«Ahora hay que establecer el relato», afirma uno de los tertulianos
sempiternos de los medios de comunicación a raíz del primer pleno parlamentario
de la legislatura. Una vez más se confirma lo que ya sabemos, no sólo que el
lenguaje es campo de batalla, sino que ya hemos dejado atrás la etapa de las
interpretaciones de los hechos, pero hechos al fin y al cabo, objetivos y
reales, y por tanto analizados y evaluados, pero también de las valoraciones
más o menos acertadas, oportunas o válidas. Ahora se trata del relato, o sea,
de responder a la lógica interna de lo que se cuenta, sin importar que lo que
se cuente se adecúe o no a la realidad, porque un relato tiene siempre sus
reglas internas, su verosimilitud, pero no tiene por qué responde a lo real.
Tal vez sea buena noticia
para los que gustamos de lo literario: cuando la literatura ya es una actividad
periférica en nuestra sociedad, algo que sólo atañe a los amantes del lenguaje,
de la narrativa o de la poética que aún quedamos, pocos tal vez, nos
encontramos con que el arte del relato se extiende por doquier y periodistas,
historiadores, cronistas políticos, los propios políticos, todos ellos han de
tener como prioritario el establecimiento de un relato.
Sólo así se entiende que
unos remonten a Covadonga la creación de la Patria, que otros establezcan la
guerra (in)civil de hace ochenta años como invasión de la propia, sin que nadie
entre los suyos, al parecer, hubiese participado, económica o físicamente, en
el alzamiento militar, hay quien reprocha a los oponentes traicioneras
negociaciones con independentistas, como si nunca los propios hubieran
negociado e incluso pactado con tales, mientras que otros reclaman derechos
sociales, sobre todo cuando están en la oposición, derechos que ellos mismos
menguaron en su momento con leyes que llamaron liberalizadoras (que no
emancipatorias).

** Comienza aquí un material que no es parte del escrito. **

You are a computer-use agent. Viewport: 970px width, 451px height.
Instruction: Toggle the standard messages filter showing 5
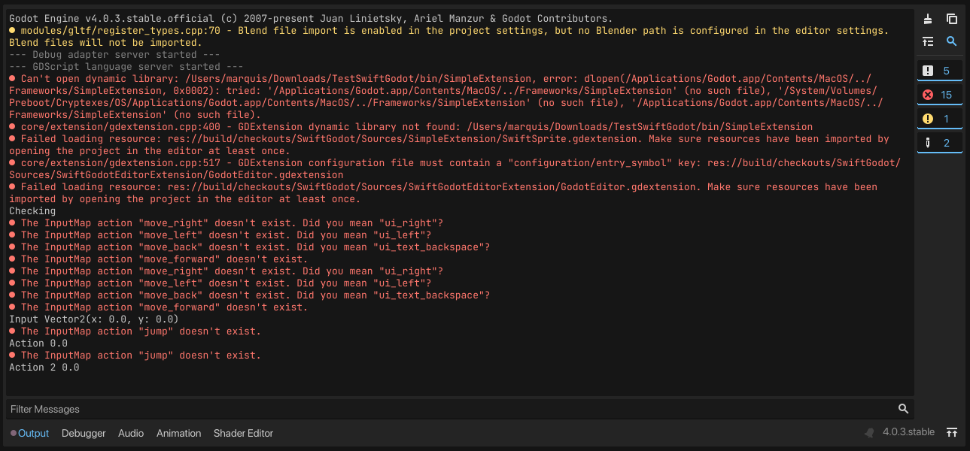[939, 69]
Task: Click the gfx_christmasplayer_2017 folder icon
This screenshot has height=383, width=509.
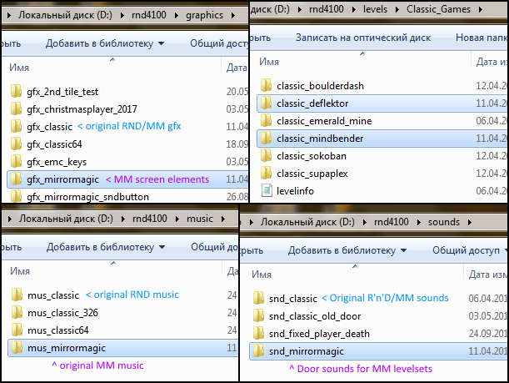Action: coord(16,108)
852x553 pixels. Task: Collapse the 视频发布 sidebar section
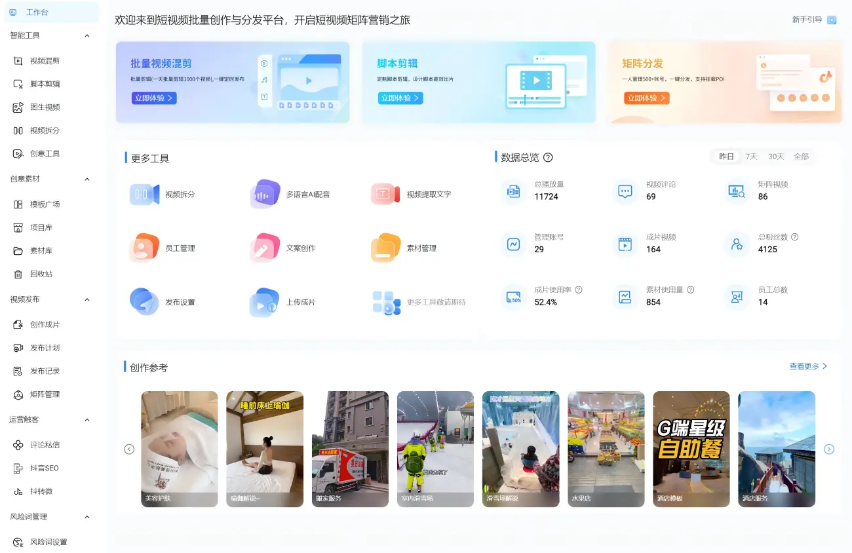point(87,299)
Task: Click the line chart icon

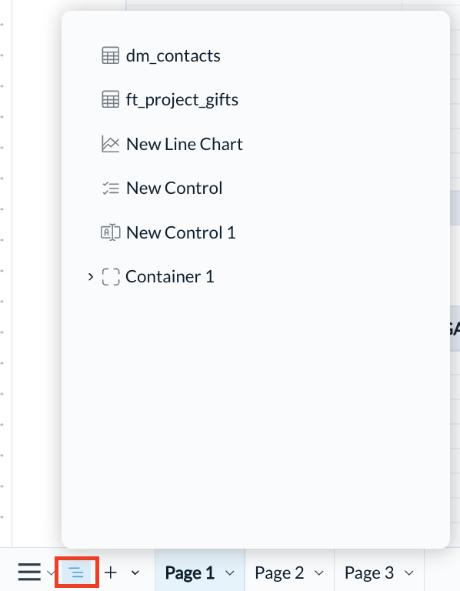Action: [111, 144]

El no nos representan
se modifica ahora por la necesidad de formar un gobierno de coalición, sin
haber variado antes ni un ápice la naturaleza del Estado, y la crítica al
régimen del 78 pasa a ser defensa acérrima de la constitución del 78, al menos
de su parte más social, inexistente para quienes son defensores acérrimos de
tal texto central. Todos son relatos, al fin y al cabo, poco importa lo real.
Mera ficción todo, hemos
superado las interpretaciones y las opiniones, los sustituimos por relatos y
campañas electorales cada vez más ñoñas y con más globitos, quizá porque se
asume ya a estas alturas que nada se puede cambiar, que los mecanismos de la
política y de la economía están bien fijados, sus cimientos son inamovibles y
como compensación se nos permite establecer relatos que apacigüen en parte el
desasosiego que nos produce una impotencia profunda por tener que aguantar las
consecuencias de esa misma política y esa misma economía. Al final, el discurso
político se vuelve un subgénero literario, nada menos.
De este modo el lenguaje
se va modificando, sin darle importancia. Ya no buscamos, por ejemplo, la
emancipación, sino el empoderamiento, sin darnos cuenta que no siempre lo
segundo entraña lo primero. Pero sobre todo que con esa forma de hablar estamos
modificando nuestras claves de actuación y tal vez al querer empoderarnos lo
que hacemos es renunciar a emanciparnos. Por eso es importante que el lenguaje
se mantenga firme, que las palabras tengan significados estables, que no fijos,
porque es verdad que el lenguaje cambia con el tiempo, pero tener claro el
significado de los conceptos nos ayuda a afrontar lo real. De este modo, no se
usaría con tanta delicadeza el término fascista. ¡Dio grima, si no asco, que se
tachara de fascistas a quienes acudieron a Colliure a homenajear a Antonio
Machado! Ni se hablaría de golpes de Estado ni rebeliones con tanto desatino
(al fin y al cabo, si todo es un relato, qué más da que los hubiese o no, se
establece la verosimilitud y allá la realidad con sus contratiempos). Ni se
afirmaría de forma tan gratuita que las consecuencias de ciertos actos, por ejemplo el
desacato a decisiones judiciales, fueran por otros motivos, votar por ejemplo,
porque el lenguaje, recuérdese, es la base de toda lógica y mantenerla no daría
lugar a manipulaciones tan evidentes.
El empobrecimiento del
lenguaje es cada vez más y más grave. De allí que no sea extraño de pronto todo
este desaguisado. Aunque quizá lo que ocurre en el fondo sea peor: puede que el
problema es que no tengamos ya ideas.